RECORDS TO PROCESS >>
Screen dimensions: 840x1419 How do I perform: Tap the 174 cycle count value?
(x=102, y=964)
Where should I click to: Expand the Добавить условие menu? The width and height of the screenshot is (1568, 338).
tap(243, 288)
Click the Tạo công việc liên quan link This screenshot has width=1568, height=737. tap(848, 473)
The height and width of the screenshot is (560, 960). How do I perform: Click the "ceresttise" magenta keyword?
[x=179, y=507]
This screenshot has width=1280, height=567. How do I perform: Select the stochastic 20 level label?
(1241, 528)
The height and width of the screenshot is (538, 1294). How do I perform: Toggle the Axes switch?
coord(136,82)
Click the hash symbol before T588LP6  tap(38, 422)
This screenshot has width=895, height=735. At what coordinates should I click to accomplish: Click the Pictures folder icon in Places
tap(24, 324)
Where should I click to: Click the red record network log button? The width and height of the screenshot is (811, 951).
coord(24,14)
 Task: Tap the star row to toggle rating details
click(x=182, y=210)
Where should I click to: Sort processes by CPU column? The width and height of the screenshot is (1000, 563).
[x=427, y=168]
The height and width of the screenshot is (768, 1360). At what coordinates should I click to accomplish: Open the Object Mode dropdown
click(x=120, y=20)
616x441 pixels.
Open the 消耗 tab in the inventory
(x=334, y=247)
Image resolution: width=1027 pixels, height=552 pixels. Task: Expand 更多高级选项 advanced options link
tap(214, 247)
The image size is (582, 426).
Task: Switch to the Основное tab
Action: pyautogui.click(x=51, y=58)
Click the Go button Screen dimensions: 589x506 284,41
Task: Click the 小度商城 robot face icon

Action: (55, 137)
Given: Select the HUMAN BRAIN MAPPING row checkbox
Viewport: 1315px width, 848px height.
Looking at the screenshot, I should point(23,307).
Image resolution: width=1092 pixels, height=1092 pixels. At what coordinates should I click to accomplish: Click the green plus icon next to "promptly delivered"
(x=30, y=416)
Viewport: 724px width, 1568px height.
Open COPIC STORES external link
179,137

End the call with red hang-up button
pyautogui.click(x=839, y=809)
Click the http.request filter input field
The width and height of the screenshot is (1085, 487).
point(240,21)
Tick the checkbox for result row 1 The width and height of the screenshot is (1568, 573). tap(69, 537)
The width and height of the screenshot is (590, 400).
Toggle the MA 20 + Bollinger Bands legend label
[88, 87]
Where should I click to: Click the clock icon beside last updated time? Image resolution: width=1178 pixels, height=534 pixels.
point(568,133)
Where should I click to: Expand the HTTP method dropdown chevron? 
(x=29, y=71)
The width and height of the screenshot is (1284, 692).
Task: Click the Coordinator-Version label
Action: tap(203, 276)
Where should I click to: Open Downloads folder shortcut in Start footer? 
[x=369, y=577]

WORK ORDER >>
Beginning at the first line of the records, give again each line exactly as written, ending with the line that contains "Viewport: 724px width, 1568px height.".

SOLUTION >>
Screen dimensions: 840x1419 How do I perform: Tap the 174 cycle count value?
(x=102, y=964)
Where should I click to: Expand the Добавить условие menu? The width and height of the screenshot is (1568, 338).
tap(243, 288)
Click the Tạo công việc liên quan link This screenshot has width=1568, height=737. tap(848, 473)
The height and width of the screenshot is (560, 960). How do I perform: Click the "ceresttise" magenta keyword?
[x=179, y=507]
This screenshot has width=1280, height=567. How do I perform: Select the stochastic 20 level label?
(1241, 528)
The height and width of the screenshot is (538, 1294). How do I perform: Toggle the Axes switch?
coord(136,82)
Click the hash symbol before T588LP6  tap(38, 422)
This screenshot has width=895, height=735. At what coordinates should I click to accomplish: Click the Pictures folder icon in Places
tap(24, 324)
Where should I click to: Click the red record network log button? The width and height of the screenshot is (811, 951).
coord(24,14)
 Task: Tap the star row to toggle rating details
click(x=182, y=210)
Where should I click to: Sort processes by CPU column? The width and height of the screenshot is (1000, 563).
[x=427, y=168]
The height and width of the screenshot is (768, 1360). At what coordinates should I click to accomplish: Open the Object Mode dropdown
click(x=120, y=20)
616x441 pixels.
Open the 消耗 tab in the inventory
(x=334, y=247)
Image resolution: width=1027 pixels, height=552 pixels. Task: Expand 更多高级选项 advanced options link
tap(214, 247)
The image size is (582, 426).
Task: Switch to the Основное tab
Action: pyautogui.click(x=51, y=58)
Click the Go button Screen dimensions: 589x506 284,41
Task: Click the 小度商城 robot face icon

Action: (55, 137)
Given: Select the HUMAN BRAIN MAPPING row checkbox
Viewport: 1315px width, 848px height.
Looking at the screenshot, I should point(23,307).
Image resolution: width=1092 pixels, height=1092 pixels. At what coordinates should I click to accomplish: Click the green plus icon next to "promptly delivered"
(x=30, y=416)
Viewport: 724px width, 1568px height.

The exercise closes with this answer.